- SELECTION:
[start]

The tenant ID used to connect to the key management service. It can also be provided via the CB_KM_TENANT_ID environmental variable. This argument is only required when doing access key authentication with Azure. Please refer to cbbackupmgr-encryption for the required authentication for each provider.

--km-auth-file <path>

The path to a file containing the authentication credentials for the key management service. It can also be provided via the CB_KM_AUTH_FILE environmental variable. Please refer to cbbackupmgr-encryption for the required authentication for each provider.

HOST FORMATS

When specifying a host/cluster for a command using the -c/--cluster flag, the following formats are accepted:

  • <addr>:<port>

  • http://<addr>:<port>

  • https://<addr>:<port>

  • couchbase://<addr>:<port>

  • couchbases://<addr>:<port>

  • couchbase://<srv>

  • couchbases://<srv>

  • <addr>:<port>,<addr>:<port>

  • <scheme>://<addr>:<port>,<addr>:<port>

The <port> portion of the host format may be omitted, in which case the default port will be used for the scheme provided. For example, http:// and couchbase:// will both default to 8091 where https:// and couchbases:// will default to 18091. When connecting to a host/cluster using a non-default port, the <port> portion of the host format must be specified.

Connection Strings (Multiple nodes)

The -c/--cluster flag accepts multiple nodes in the format of a connection string; this is a comma separated list of <addr>:<port> strings where <scheme> only needs to be specified once. The main advantage of supplying multiple hosts is that in the event of a failure, the next host in the list will be used.

[end]

- RECORDED INFORMATION:
[start]

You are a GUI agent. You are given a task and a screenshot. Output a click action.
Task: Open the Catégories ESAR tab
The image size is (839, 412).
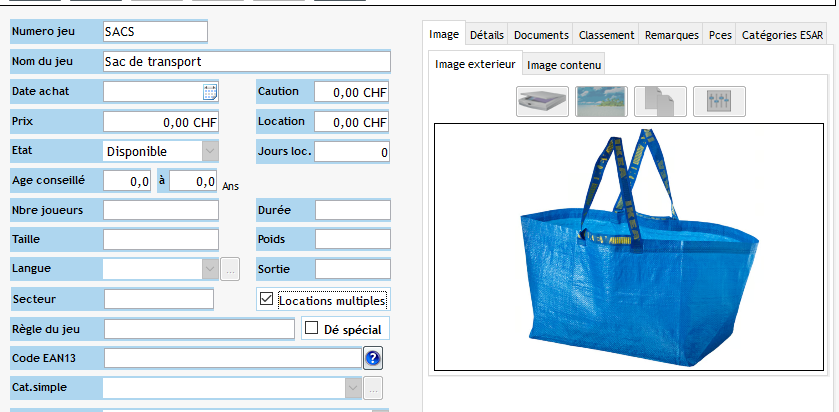pos(782,35)
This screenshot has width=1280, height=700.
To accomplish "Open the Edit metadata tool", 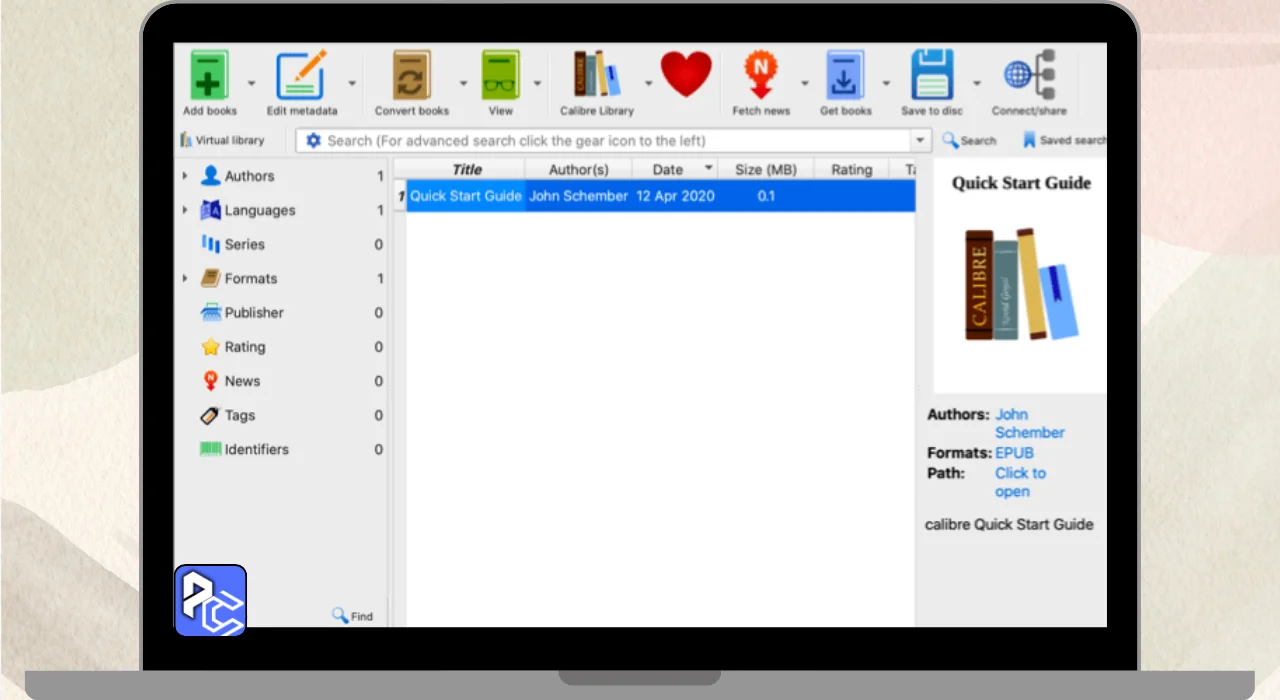I will tap(301, 76).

[end]

- TASK SET:
• 1. Name every connection scheme that the excerpt spells out by name, leaving out the generic <scheme> placeholder.
• 2. Reproduce the excerpt between "The -c/--cluster flag accepts" and "will be used.", inclusive.
Work only from the excerpt and leave the data aside.

- RESULTS OF THE EXERCISE:
• 1. http, https, couchbase, couchbases

• 2.
The -c/--cluster flag accepts multiple nodes in the format of a connection string; this is a comma separated list of <addr>:<port> strings where <scheme> only needs to be specified once. The main advantage of supplying multiple hosts is that in the event of a failure, the next host in the list will be used.